Herbert Sacks, president of the American Psychiatric Association, contends that the civil commitment of sexual predators to mental hospitals is "an abuse of the mental health care system," noting that "it saddles already under-funded public mental hospitals with a potential lifetime warehousing of people whom the state says do not have a mental illness, only a mental abnormality.'"
According to Howard Zonana, medical director of the American Academy of Psychiatry and the Law, "the psychiatric profession has never regarded antisocial personality disorder as a mental disorder sufficient to qualify for civil commitment."
He argues that the Supreme Court "ran roughshod over the issue of volition" by assuming the defendant was "totally out of control" because he offended several times. "That's such a distortion of both what psychiatry says about impulse disorders and what previous jurisprudence has said about volition," notes Zonana.
Indeed, several studies have shown that successful treatment of sex offenders is difficult even under the best of circumstances. Given the usual ineffectiveness of treatment, many repeat offenders face indeterminate confinement in mental hospitals in states with Stephanie's Laws. Such a sanction deprives a person of most of his privacy and autonomy and is extremely punitive, just short of life imprisonment without parole.

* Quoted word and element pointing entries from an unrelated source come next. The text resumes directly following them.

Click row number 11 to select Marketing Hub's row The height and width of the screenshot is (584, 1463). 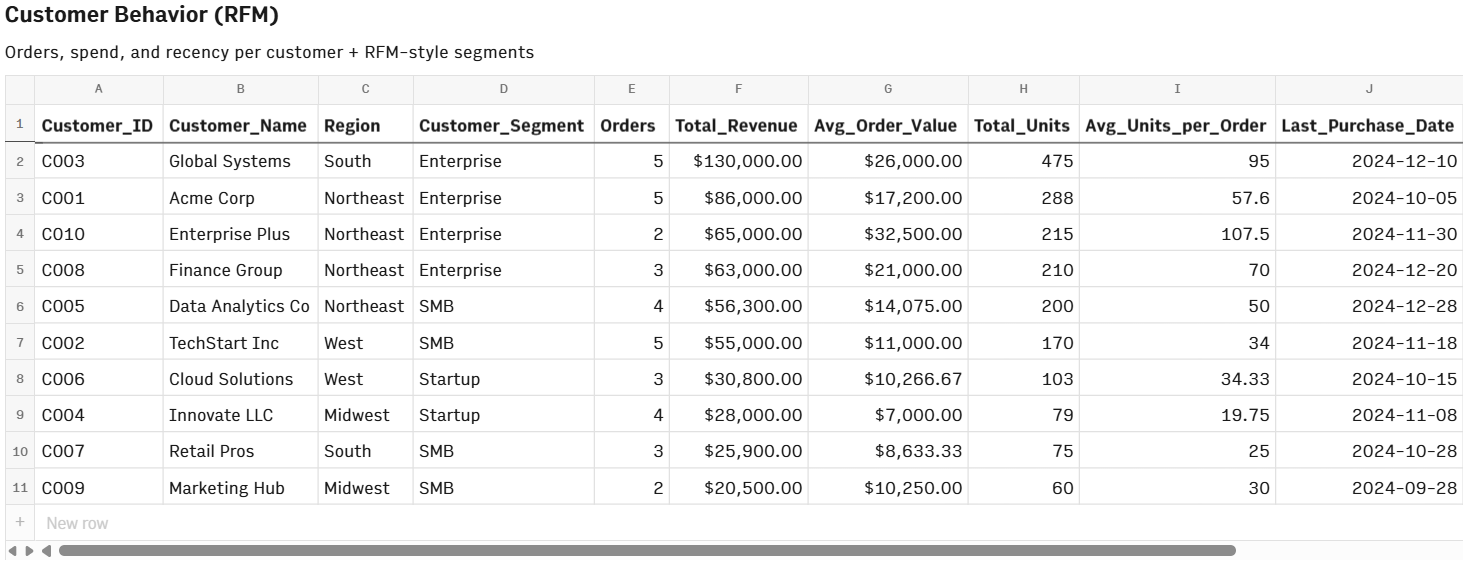pos(20,488)
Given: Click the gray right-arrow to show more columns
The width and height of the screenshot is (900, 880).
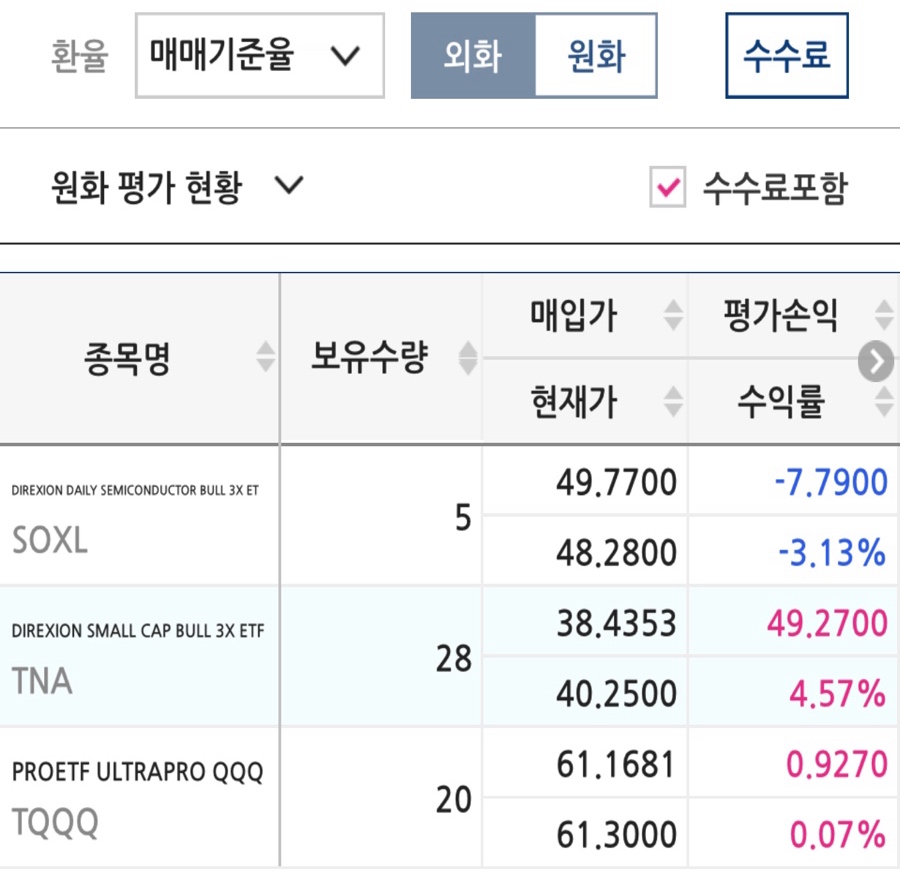Looking at the screenshot, I should [x=875, y=361].
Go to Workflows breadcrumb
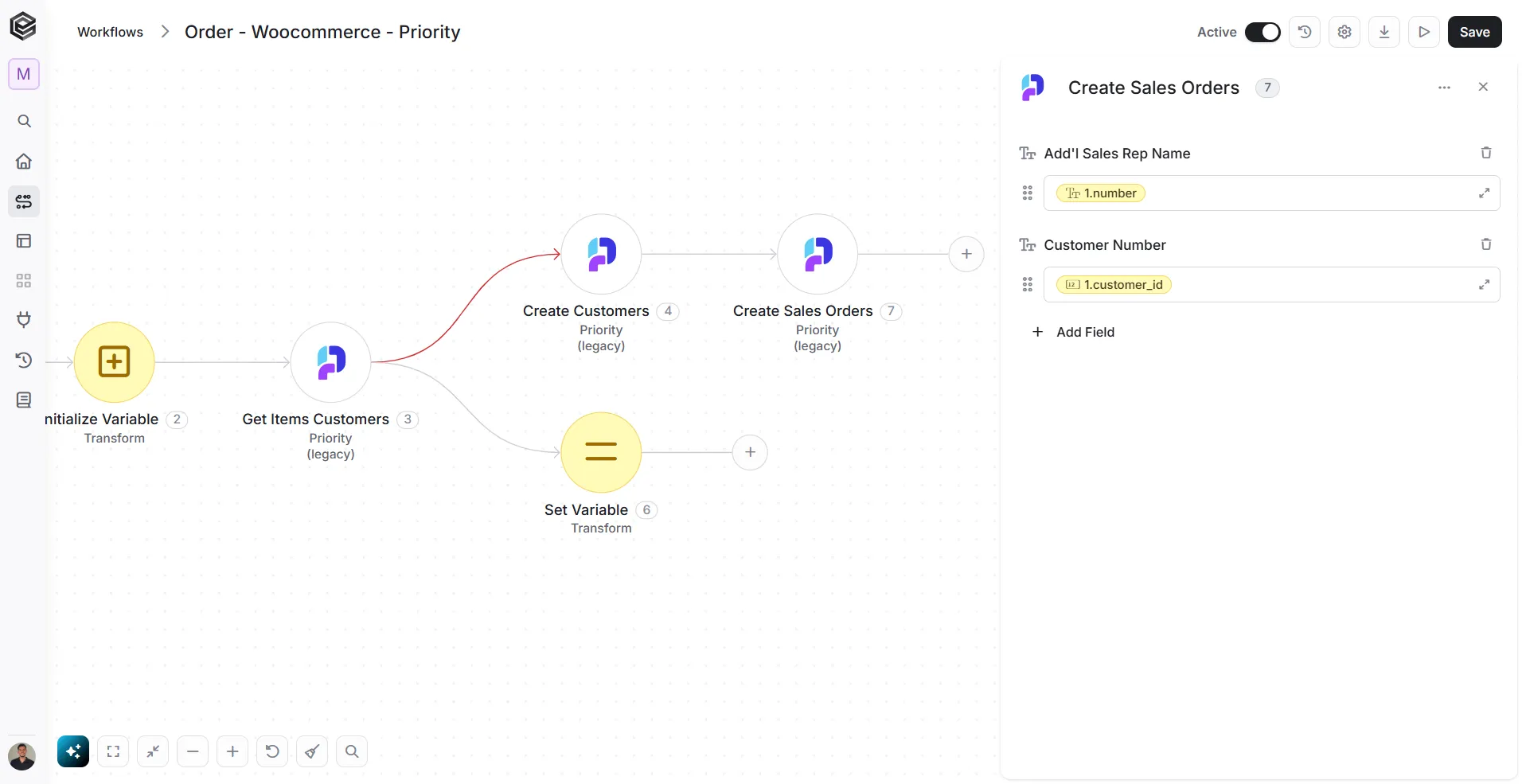Image resolution: width=1522 pixels, height=784 pixels. [x=110, y=32]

Let's Try Communal Custody
While society needs to be protected from high-risk child molesters, those offenders who have completed their prison sentences should be allowed to lead a normal life as much as possible. A better approach is communal custody.
Under such an arrangement, sex offenders who have completed their prison terms but are still considered a high risk to children would be confined in special communities. The offenders could lead near-normal lives, aside from the requirement that they remain in these guarded areas. They could hold jobs, host visitors, watch television, have unlimited phone privileges, own regular bank accounts, travel within the guarded community as they wished and participate in town meetings and elections. These special communities would be quite expansive; their terrain might include a beach, lake or ski area. Confinement to these communities would be enforced by the use of electronic bracelets.
No children would be permitted in these communities, but offenders could have their spouses move in with them. Residents of these communities who are not sex offenders would be free to come and go as they wish.
In contrast to inmates in prisons and mental hospitals, residents in these communities would enjoy unfettered privacy. There would be no peepholes allowing guards to examine them 24 hours a day and no random searches.
Authorities could not read their mail or monitor phone calls. Sex offenders would be free to leave for good once it was determined that they were no longer a danger to children. For many offenders, that might occur late in life.
Such communal confinement is not without at least indirect precedent. It is basically the way American society has treated (and still continues to treat) persons with contagious tuberculosis. Communal custody is also much less costly than keeping sex offenders in prisons or mental hospitals. Indeed, there is no reason why offenders could not largely earn their own keep in these villages. The remaining costs would be borne by the state.
While some critics have compared this proposal to leper colonies, the communal custody approach is better than any of the alternatives. Housing offenders in these child-free communities would be preferable to sentencing them to life in prison, confining them involuntarily in state psychiatric hospitals or letting high-risk offenders loose among children.